Solving enterprise AI growing pains

This is a page that gets updated like a wiki. It represents my thoughts at the particular time I last edited it. The thoughts expressed here may not be the thoughts I have now.

AI models are complicated and highly price elastic products that when deployed and used intensively by hundreds to thousands of employees, can mean one enterprise pays $1 million for $100 million in productivity gains, while another pays $10 million for $30 million in productivity gains.

Additionally, every time a new model comes out, every second spent using older, less efficient models means money down the drain. Given how fast new models release, it’s important for enterprises to consistently remain on top of what AI systems available and effectively implement it in their businesses.

Given these conditions, here are some common issues enterprises face and how to solve them.

Which models do we provide to users?

Provide an auto router. Collect human feedback like with cross comparison responses (users have to answer quickly).

Give employees a list of 3 power levels of models to select from, and they can expand for more based on what they need.

An expansion list would provide the best models on the edge of the best value curve. Power users would be able to use any of these, however, your company should probably optimize around 7-8 max.

There’s a third axis on this chart, and that’s speed, and something to consider as well.

You need to balance the three factors that determine a model’s value (the AI Trilemma):

  • Cost per task
  • Speed per task
  • Output quality

How do we decide AI usage budgets?

Assign usage budgets to project/task budgets, not to per-employee budgets.

This way project managers can see the actual ROI AI usage has returned for a project.

Of course, such platforms do not really exist at the moment / directly integrate with project management platforms, so enterprises should take the chance to build out this integration.

If a user needs more money beyond what they budgeted for, have them consult their manager or team about why.

Companies should adopt platforms that allow managers to review what their employees are using AI for. Managers can use AI to summarize what their employees are using AI for, without having to read through all the AI use themselves.

Should and how should we run benchmarks on the latest AI models and harnesses?

Maybe. AI evaluation companies and benchmarks that you can freely access or pay for do exist. However, your business’s use cases for AI might not be covered and you might like more transparency into how well AI is performing with your employees’ tasks. In that case, yes, establish benchmarking systems.

And benchmark model + harness, not just the model.

What software do we build or buy right now?
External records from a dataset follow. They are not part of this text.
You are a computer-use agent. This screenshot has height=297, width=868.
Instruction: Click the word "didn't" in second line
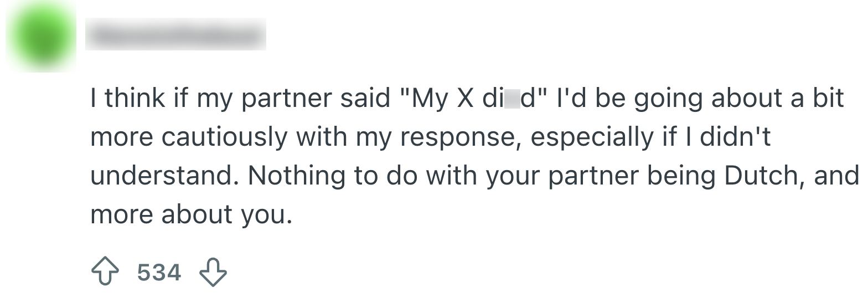735,137
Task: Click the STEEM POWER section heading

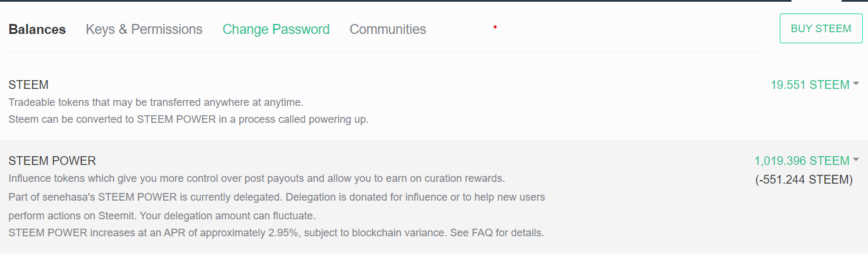Action: (x=52, y=161)
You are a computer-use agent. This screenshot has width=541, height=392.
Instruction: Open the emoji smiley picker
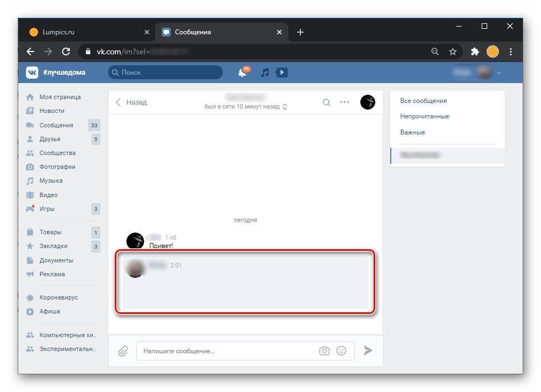341,350
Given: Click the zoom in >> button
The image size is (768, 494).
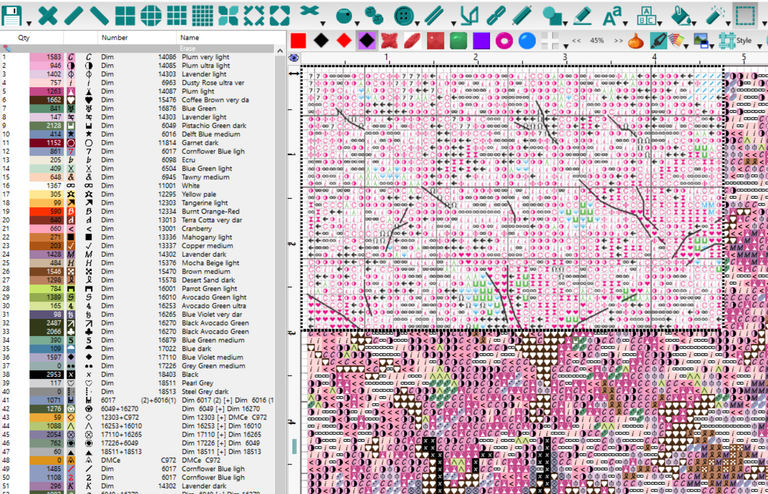Looking at the screenshot, I should pyautogui.click(x=619, y=41).
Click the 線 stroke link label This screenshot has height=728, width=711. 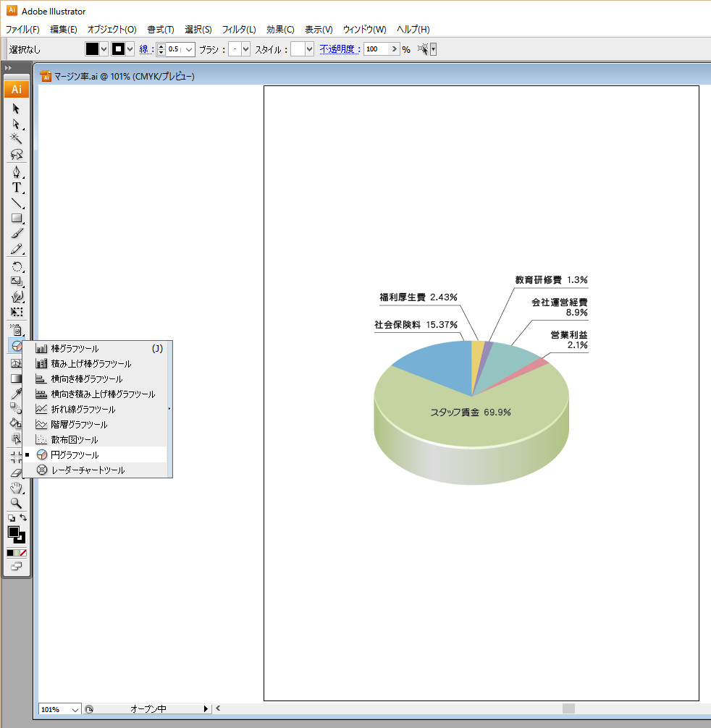pyautogui.click(x=146, y=49)
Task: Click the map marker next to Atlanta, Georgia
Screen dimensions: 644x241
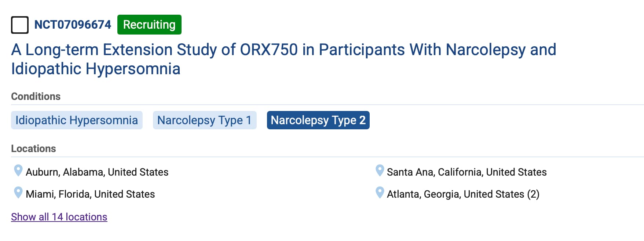Action: click(380, 193)
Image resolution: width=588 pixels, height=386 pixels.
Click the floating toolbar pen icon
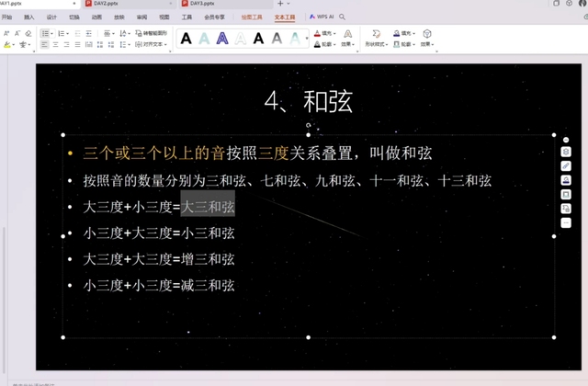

With the cost of vibe coding decreasing at least 10x per year, build what software can pay itself off in the within the next 3 months. Prioritize the quick wins, not the large reaches. Other people are building the large reaches for you which you can later buy. Eventually, all organizations will fully collapse to one data plane, however, it will take progressive consolidation to get there.

As always, buy what software immediately delivers value right now vs the time it would take to develop, even with accelerated coding (vibe coding has costs). Vendor lock-in is a worry, however, with models becoming highly capable of extracting and replicating data, moving your data out of closed systems is becoming easier and faster every day.

How do we secure agentic systems?

Agents that have access to the internet that can download and run software (Claude Code, Codex, etc) are huge security risks to organizations.

  • Utilize a internal package repository that is security vetted
  • Control all software development through an integrated development platform
  • Do not allow employees to download and execute 3rd party software without review.
  • Test and trust models’ prompt injection protections.

Limit model switching and context windows to maximize caching and minimize spend

This is a difficult topic. Due to caching, continuing to use a more expensive model despite the remaining tasks in a chat being less difficult may actually be cheaper than switching to a less-powerful model.

Companies should adopt platforms that smartly manage conversations and recommend to users to not switch models or to start new tasks. This can be a custom trained model that makes this decision, similar to an auto router.